May 29, 2005|By Stephanie Shapiro | Stephanie Shapiro,SUN STAFF
Natalie Weikart's annual calendar fills with meetings well before she can think about planning a vacation with her husband.
When she does take time off, Weikart, coordinator of adult programming for the Howard County library system, returns to "4 million e-mails and voice messages that take 17 minutes to listen to."
"It does teach you a lesson," Weikart says. The lesson is: When you take vacation, "you get so far behind" at work.
As Memorial Day arrives, many hard-working Americans are likely anticipating their beach revelries long before they reach the coast. However, for a growing number of employees, that anticipation is being replaced by dread of the extra work that precedes and follows a vacation.
Even when those workers do take a break, chances are that many of them will pack a laptop or Blackberry along with a bathing suit and sunscreen.
Summer is upon us, but for a surprising number of American workers, R&R may not be in the picture. Although nearly 80 percent of U.S. employees are entitled to paid time off, nearly 40 percent will not use their full vacations, according to a report by the Families and Work Institute in New York released in March.
Of those employees who do take a vacation, more than one-fifth will work as they lounge, further blurring the already hazy line between their jobs and personal lives, according to the report, Overwork in America: When the Way We Work Becomes Too Much. It seems that a leisure deficit has struck the country. The annual summer idyll that seemed to be the national birthright for much of the 20th century may be giving way to the "quasi-vacation" of the 21st.
And a quasi-vacation may not be enough, even for those loath to take time off, says Veda W. Ward, a professor in the department of leisure studies and recreation at California State University, Northridge. "Certainly all of the literature on mental health, domestic violence and abuse, unemployment, etc., suggests that vacations are needed," she says.
As they "promote fitness, fun and learning that occurs outside of the workplace," vacations lead to "increased job satisfaction, loyalty and productivity," Ward says. "Clearly it is not that we do not know or understand the benefits, but perhaps [that we] cannot craft policies that are both fair and flexible."

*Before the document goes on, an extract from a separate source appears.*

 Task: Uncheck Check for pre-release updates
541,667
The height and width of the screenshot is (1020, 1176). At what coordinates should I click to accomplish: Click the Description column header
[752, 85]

Blame the leisure deficit on a variety of reasons: a downsized work force, the demand for higher productivity, fear of work piling up while away, no time to take "use it or lose it" vacation and the conviction that you are indispensable.
Not everyone plans to pass up a vacation. It can just happen, "especially if you have a spouse or you have a partner and everybody's so wound up in work and your schedules don't work," says Weikart, who loves her job.
Now that her children are grown, Weikart has even less incentive to get away. "Who is organized anymore about sitting down in September and talking about what we should do in the summer?" she asks.
Compared with peers in much of Europe, where vacations as long as six weeks are federally mandated, American employees are programmed to work long, hard hours with relatively little paid time off.
According to a 2004 survey by the Society for Human Resource Management, new U.S. employees get an average of nine paid annual vacation days. After five years, they get 14 days and must work 10 years to get 17 days and 15 years to earn 19 days of vacation.
Unlike the United States, countries with laws governing paid vacation have also developed mechanisms for coping with employees' long leaves, says Jennifer Schramm, manager of the organization's workplace trends and forecasting program. "People cover for each other," she says. Also, there are "different expectations about what gets done at different times of the year."
"Americans have never seemed to be as vacation-oriented or time-off-oriented as in some European countries," says Don Frye, president of the Greater Baltimore Committee, an organization of civic and business leaders.
In lieu of a vacation this year, Frye says he will take several extended weekends off with his wife and son. As Americans, he adds, "it's just sort of been the nature of what we have been brought up with. If you work hard and keep your nose to the grindstone, ultimately success will come your way. It's ingrained in the work ethic we have."
And yet, Schramm says, "demand for vacation is likely to increase as the baby boomers exit the labor force and Generations X and Y begin to dominate the work force."
The "work/life balance is much higher on their list of priorities than it has been with previous generations," she says.
John B. Frisch, chairman and chief executive of the Baltimore law firm Miles & Stockbridge, attempts to balance work and family responsibilities on vacation, while realizing that his firm's "fierce client service ethic demands long hours and very intense hours."